When I worked on the trading floor at Goldman Sachs, one of the major services we provided our corporate clients was risk management. Sitting on the commodity desk, we bought and sold financial products that allowed the world’s biggest consumers and producers to manage their exposure to the often fluctuating price of natural resources like aluminum, crude oil, and natural gas. Companies take action to manage this price risk in order to provide long-term stability for the company and its investors.
Now as a member of the EDF+Business team, I focus on a different kind of risk: climate risk. And just like financial risk, it needs to be managed for the long-term benefit of all stakeholders involved.
Methane Risk is Climate Risk
Investors are catching on, recognizing that information about climate risk is vital to maintaining robust portfolios of well-managed companies. And for investors to be serious on climate, they have to be serious not just on carbon dioxide, but on methane as well.
Beyond contributing to climate change, methane poses a specific reputational risk to the long-term future of the oil and gas industry. Oil and gas operators are betting on the idea that natural gas could be the cleaner burning fuel of the future. However, until the methane problem is fixed, operators are leaking away much of the climate benefit of natural gas, and tarnishing their product’s brand of “clean” energy.
Fortunately, investors have a unique business-minded voice, and important power, to influence industry and policymakers to ensure that climate risk, like any other material risk, is managed and disclosed to everyone’s gain.
Shareholder Resolution Successes
One kind of powerful leverage investors have to call for better methane management is through direct company engagement.

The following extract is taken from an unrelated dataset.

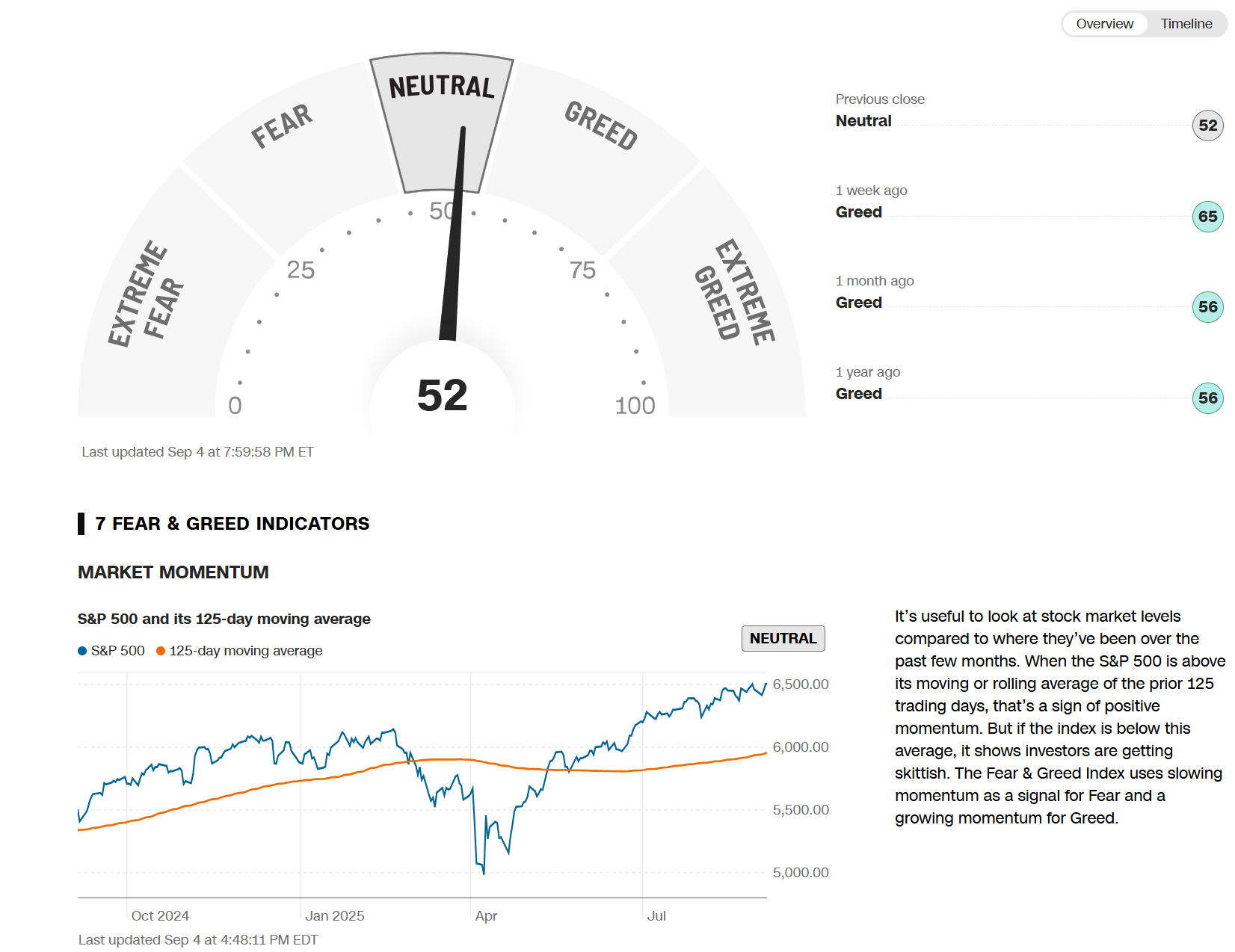Click the 1 month ago 56 badge
The height and width of the screenshot is (952, 1235).
tap(1207, 307)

This engagement can involve collaborative problem-solving between investors and operators to best address methane risk. Another route is shareholder resolutions. In 2017, investors filed 17 total methane resolutions with companies across the natural gas value chain. And this year these resolutions had unprecedented success.

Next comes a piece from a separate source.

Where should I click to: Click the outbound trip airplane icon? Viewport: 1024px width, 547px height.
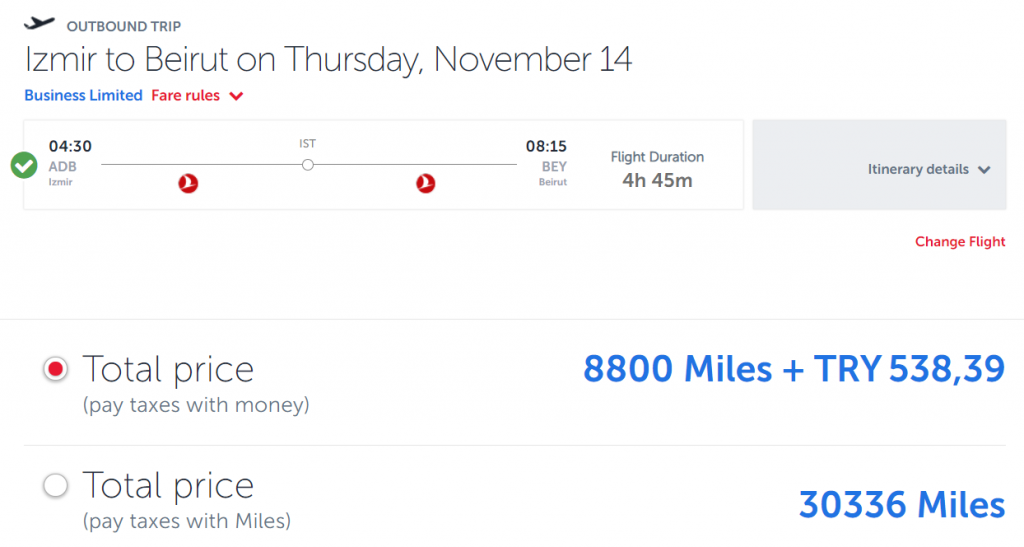tap(39, 23)
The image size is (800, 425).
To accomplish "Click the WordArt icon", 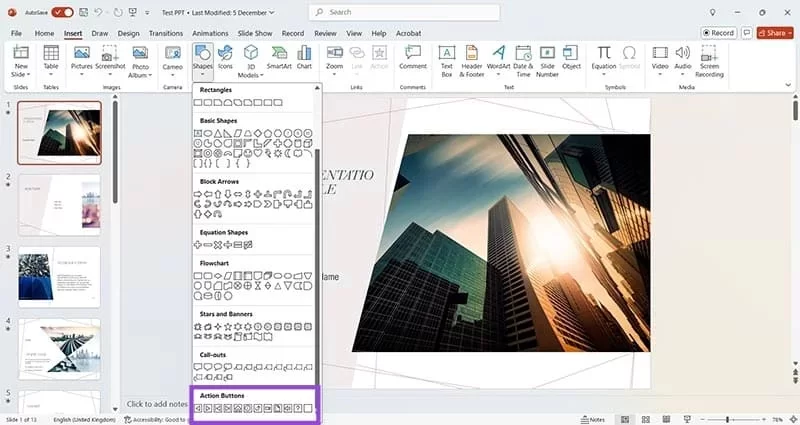I will pos(497,58).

The resolutions that went to a vote achieved near majority turnout. Resolutions for ExxonMobil, Kinder Morgan, and Occidental all received roughly 40% votes. And while those votes do not obligate a company to respond, the investor voice is a persuasive one to management. When 40% of a company’s shareholder base wants information, it is in the company’s best interest to act. For example, just months after the near 40% vote on methane, ExxonMobil announced a sensible and innovative plan to manage methane emissions on all upstream and midstream XTO assets. Investors spoke and management listened.

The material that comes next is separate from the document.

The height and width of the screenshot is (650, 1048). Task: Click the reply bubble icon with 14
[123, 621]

Methane management disclosure still has room to improve. The oil and gas industry prides itself on continuous improvement, and investors must hold these companies to high standards on methane risk management, calling for clear reduction targets and detailed action plans on how to achieve them.
Regulations and Returns
Not limited to company engagement, investors can use their voice to advocate for sensible and effective policy as well. In an industry as fragmented as oil and gas, investors understand that smart, common-sense methane rules are necessary to ensure that the best operational practices are standard across the industry, minimizing the risk of long-term reputational damage to natural gas. In 2017, investors engaged on policy at the state, national, and international level. Investors testified in front of EPA hearings to stop short-sighted attempts at delaying US federal methane rules. Internationally, investors co-signed a letter to Canadian policymakers to strengthen the proposed methane rules in order to best protect investors’ stake in the oil and gas industry.
Especially considering today’s political environment, investors will need to continue to leverage their voice to make policy makers understand the business case for smart regulations. Investors have the unique ability to hold companies accountable for their public statements, and to their lobbying and trade association memberships that attempt to dismantle risk-reducing rules.
Looking to 2018
Investors understand the risk methane poses to their portfolio, and are increasingly tilting their portfolios towards companies that are seriously addressing climate risks like methane. Astute operators recognize this trend and are listening to the voices of their investors. The risks of unresponsiveness are too great to ignore. With the progress of 2017 as a springboard, operators should only expect investor engagement on this material risk to grow.